# Glamping



## billski (Aug 23, 2009)

Glamping takes camping to the extreme


Gallery of Photos.  Alternate titles
Mine:

1. Spider!
2. Whadayamean the bed doesn't have a dust ruffle?
4. At first glance I thought she was bringing back the paper and Starbucks!
5. Daaaaaad! The remote don't work!
6. I miss Sponge Bob!
7. Should have brought the generator!
10. Honey, this shower is kinda low!
11. This family will not be overlooked by the search and rescue team!
12. It was really tough spending the weekend without the SubZero.

:dunce:

Yours?

The whole story


----------



## Johnskiismore (Sep 23, 2009)

Dosen't surprise me in the least!


----------



## Puck it (Sep 23, 2009)

My wife's idea of roughing it.

Going to a Holiday Inn.:???:


----------



## CTEagle (Apr 13, 2010)

There are those that simply just do not get 'it'


----------



## riverc0il (Apr 13, 2010)

Whatev guys... even at its highest level of glamor, camping out in a tent is anything but glamorous no matter how many convenience items are brought. 

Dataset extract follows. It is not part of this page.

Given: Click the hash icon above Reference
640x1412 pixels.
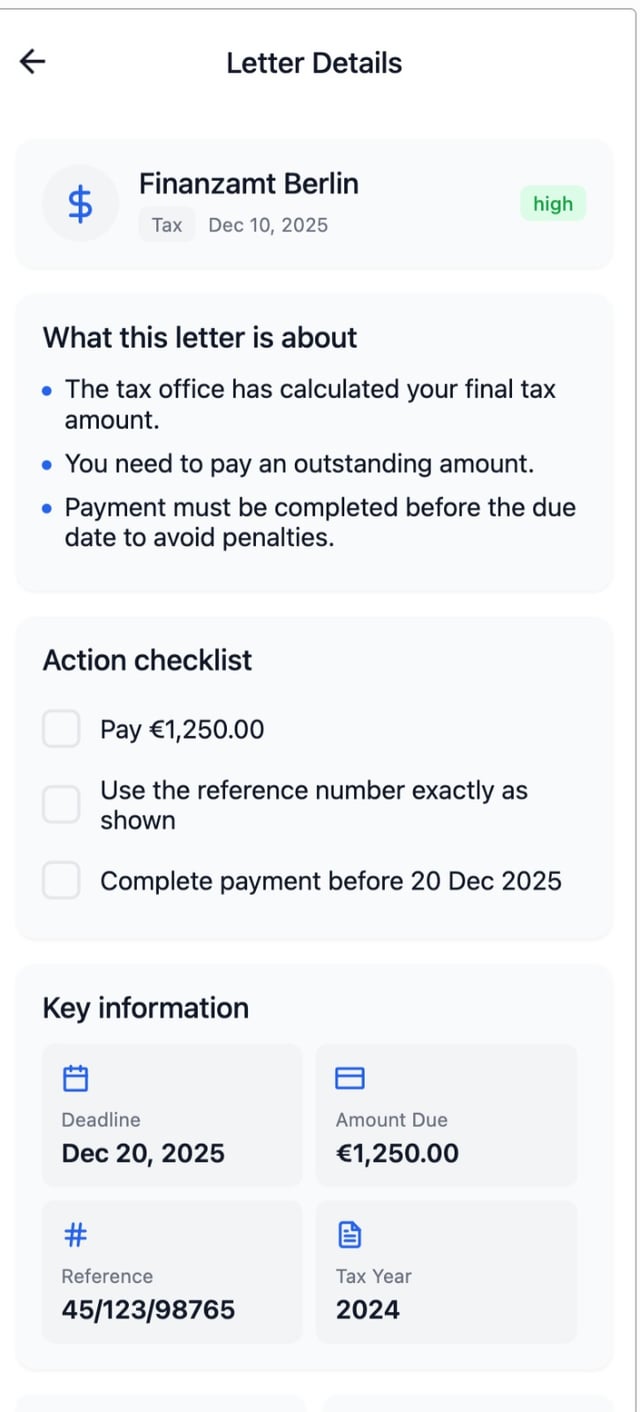Looking at the screenshot, I should (75, 1236).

When I was growing up, my family started out tenting, got a pop up trailer, went back to tenting, and eventually got a motor home. We brought the Nintendo. It was a good time. Made me miss the tent though, but I can understand folks wanting to be comfortable while enjoying the outdoors. There is nothing wrong with that. Different strokes for different folks.


----------